::: Selection

Sickies 01

By Elias Savada.

Baltimore filmmaker Joe Tropea tackles a not very pressing subject with his new film. It’s an admirable history lesson and enjoyable examination of Maryland’s long-deceased era of film censorship, a period that extended from 1916 to 1981. Most people don’t remember the state’s control over all film content that would play on any movie screen. Those of us local cineastes over 50 should recall seeing the censor board seal of approval at the front of a screening anywhere from Elkton to Oakland, or from Hagerstown to the northern tip of Assateague Island, as all theatre exhibitors were required to present approved product that the board deemed decent unto itself. If you saw a film in the Chesapeake Bay State during this time, there was no guarantee you were seeing the whole film. The version of Caligula (1979) that played here – I’ve lived in the state for more than 40 years – was nowhere close to what played in other parts of America. Nor was the Oscar-winning documentary The Sky Above, The Mud Below (1961). One for sex, the other for the indigenous Africa natives who wore no clothes. The latter tale of cinematic castration is comically told through the horrified eyes of Alan Shecter, the son of a censor board member.

::::::
::: Data listing

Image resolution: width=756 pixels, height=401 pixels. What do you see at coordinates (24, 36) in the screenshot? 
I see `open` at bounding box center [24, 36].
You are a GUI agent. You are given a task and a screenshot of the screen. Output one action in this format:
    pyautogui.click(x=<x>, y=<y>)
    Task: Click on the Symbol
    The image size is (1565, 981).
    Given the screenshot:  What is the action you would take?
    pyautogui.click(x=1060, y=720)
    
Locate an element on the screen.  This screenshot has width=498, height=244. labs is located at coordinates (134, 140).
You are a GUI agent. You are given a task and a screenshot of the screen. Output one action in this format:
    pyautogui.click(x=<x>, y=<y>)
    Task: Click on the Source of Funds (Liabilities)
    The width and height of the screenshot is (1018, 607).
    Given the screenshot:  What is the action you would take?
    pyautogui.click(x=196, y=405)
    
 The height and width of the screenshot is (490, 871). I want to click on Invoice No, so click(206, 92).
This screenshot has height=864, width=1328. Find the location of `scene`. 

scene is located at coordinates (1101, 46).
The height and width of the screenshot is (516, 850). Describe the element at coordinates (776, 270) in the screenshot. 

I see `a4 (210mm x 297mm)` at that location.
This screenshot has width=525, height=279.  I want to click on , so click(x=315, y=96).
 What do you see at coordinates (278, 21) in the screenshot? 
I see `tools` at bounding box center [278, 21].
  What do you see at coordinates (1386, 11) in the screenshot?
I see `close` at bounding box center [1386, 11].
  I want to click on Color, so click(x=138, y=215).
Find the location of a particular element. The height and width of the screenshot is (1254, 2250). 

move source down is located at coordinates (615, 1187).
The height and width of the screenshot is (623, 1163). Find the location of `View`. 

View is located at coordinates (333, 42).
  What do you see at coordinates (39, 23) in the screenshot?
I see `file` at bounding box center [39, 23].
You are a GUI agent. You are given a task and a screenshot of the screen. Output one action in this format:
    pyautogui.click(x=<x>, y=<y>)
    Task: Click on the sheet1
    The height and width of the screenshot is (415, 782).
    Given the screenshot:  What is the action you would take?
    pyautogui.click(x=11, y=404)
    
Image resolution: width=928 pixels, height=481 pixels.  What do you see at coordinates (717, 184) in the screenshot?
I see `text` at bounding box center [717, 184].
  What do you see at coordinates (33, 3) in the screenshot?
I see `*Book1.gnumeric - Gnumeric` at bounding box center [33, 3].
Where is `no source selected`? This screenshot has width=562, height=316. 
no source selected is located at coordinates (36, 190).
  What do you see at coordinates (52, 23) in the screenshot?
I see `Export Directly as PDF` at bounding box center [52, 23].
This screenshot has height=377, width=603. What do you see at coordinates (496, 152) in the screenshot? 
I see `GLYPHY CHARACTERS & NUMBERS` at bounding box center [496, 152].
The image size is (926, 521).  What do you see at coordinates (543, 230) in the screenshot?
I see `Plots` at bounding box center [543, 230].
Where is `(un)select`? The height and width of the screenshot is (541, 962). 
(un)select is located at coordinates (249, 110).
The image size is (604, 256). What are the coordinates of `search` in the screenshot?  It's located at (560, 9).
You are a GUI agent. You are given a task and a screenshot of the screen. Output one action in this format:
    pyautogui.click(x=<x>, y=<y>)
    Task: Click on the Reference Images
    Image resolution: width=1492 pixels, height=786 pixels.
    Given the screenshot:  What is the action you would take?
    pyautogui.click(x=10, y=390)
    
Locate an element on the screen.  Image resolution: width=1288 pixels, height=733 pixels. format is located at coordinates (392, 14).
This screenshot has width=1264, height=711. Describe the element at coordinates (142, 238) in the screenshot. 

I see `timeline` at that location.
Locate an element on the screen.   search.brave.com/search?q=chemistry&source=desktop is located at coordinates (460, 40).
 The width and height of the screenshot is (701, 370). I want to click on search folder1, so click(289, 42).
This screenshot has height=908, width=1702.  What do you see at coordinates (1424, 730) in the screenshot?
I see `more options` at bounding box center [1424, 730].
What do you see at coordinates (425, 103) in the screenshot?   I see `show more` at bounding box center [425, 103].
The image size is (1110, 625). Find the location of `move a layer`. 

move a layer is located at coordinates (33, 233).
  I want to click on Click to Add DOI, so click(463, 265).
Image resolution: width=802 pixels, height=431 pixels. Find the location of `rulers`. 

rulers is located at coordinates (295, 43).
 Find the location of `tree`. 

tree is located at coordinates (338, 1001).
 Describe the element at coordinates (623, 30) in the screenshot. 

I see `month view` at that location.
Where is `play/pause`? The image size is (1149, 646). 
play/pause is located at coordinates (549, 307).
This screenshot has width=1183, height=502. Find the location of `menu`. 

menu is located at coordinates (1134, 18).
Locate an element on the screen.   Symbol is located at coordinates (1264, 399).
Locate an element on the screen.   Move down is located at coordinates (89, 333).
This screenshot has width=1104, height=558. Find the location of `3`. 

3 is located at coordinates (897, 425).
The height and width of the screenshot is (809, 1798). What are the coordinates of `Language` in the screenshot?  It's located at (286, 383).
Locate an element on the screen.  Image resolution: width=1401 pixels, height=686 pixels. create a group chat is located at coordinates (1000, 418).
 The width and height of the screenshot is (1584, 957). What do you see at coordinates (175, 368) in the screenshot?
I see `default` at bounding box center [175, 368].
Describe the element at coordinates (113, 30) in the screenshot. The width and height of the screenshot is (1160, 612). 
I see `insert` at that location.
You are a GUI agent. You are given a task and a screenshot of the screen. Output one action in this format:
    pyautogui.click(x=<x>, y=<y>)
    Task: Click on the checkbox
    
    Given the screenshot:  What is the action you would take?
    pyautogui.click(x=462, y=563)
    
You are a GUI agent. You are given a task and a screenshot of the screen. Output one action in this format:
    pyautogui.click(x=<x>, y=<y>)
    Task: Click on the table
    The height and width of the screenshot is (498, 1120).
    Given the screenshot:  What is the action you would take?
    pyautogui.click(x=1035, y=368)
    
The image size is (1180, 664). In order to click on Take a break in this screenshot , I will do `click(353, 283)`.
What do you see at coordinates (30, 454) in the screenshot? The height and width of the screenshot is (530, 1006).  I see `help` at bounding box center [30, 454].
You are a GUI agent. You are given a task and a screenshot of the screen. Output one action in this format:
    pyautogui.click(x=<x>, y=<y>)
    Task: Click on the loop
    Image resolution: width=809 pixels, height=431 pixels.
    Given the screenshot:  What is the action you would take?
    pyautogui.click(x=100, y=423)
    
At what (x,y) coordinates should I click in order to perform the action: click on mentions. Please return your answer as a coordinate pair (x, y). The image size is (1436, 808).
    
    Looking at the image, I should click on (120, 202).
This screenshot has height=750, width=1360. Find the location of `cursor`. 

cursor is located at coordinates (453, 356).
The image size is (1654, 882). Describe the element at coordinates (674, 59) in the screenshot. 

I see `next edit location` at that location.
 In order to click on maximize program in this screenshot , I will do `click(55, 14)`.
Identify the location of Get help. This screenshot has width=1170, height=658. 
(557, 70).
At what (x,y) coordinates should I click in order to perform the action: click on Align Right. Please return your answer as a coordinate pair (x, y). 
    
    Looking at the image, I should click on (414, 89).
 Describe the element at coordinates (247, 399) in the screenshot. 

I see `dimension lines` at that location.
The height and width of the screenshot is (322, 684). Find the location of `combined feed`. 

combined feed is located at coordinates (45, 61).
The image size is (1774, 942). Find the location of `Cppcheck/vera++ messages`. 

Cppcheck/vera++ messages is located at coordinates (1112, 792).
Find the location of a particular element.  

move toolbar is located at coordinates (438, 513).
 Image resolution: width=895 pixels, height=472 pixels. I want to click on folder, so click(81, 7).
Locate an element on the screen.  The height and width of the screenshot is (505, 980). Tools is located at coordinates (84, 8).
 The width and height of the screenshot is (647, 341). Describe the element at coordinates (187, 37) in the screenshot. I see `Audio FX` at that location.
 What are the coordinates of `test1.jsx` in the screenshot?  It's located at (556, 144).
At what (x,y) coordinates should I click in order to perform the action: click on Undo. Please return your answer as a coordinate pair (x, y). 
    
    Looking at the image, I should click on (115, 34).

::::::

→ Required actions
A – Please answer these questions from the review of Maryland's film censorship:
(i) Which years did the state's period of film censorship span?
(ii) For how long has the writer lived in the state?
(iii) Through whose eyes is the tale about The Sky Above, The Mud Below told?
B – Pick up the review of Maryland's film censorship after its final sentence and continue it for another paragraph.

→ Expected responses
A –
(i) From 1916 to 1981.
(ii) More than 40 years.
(iii) Alan Shecter, the son of a censor board member.

B –
When I was working at The American Film Institute in the early 1970s, on its cataloging project which documented features produced and released in the United States in numerous decade-long volumes, specifically the 1960s – which contained a large amount of pornography – staffers often used the slim annual brochures crafted by various states (including Maryland) that listed all the films clipped or banned by the censors that year. These text-only volumes provided other interesting details about what was snipped, particularly the sex titles. As this was about 25 years before the internet started making such research easier, the catalogers would use the date an obscure film was passed or banned by the board as a close guess to its release (although it most likely would have already played in New York or other larger cities). Today, a website such as newspapers.com can track a film’s release so much easier.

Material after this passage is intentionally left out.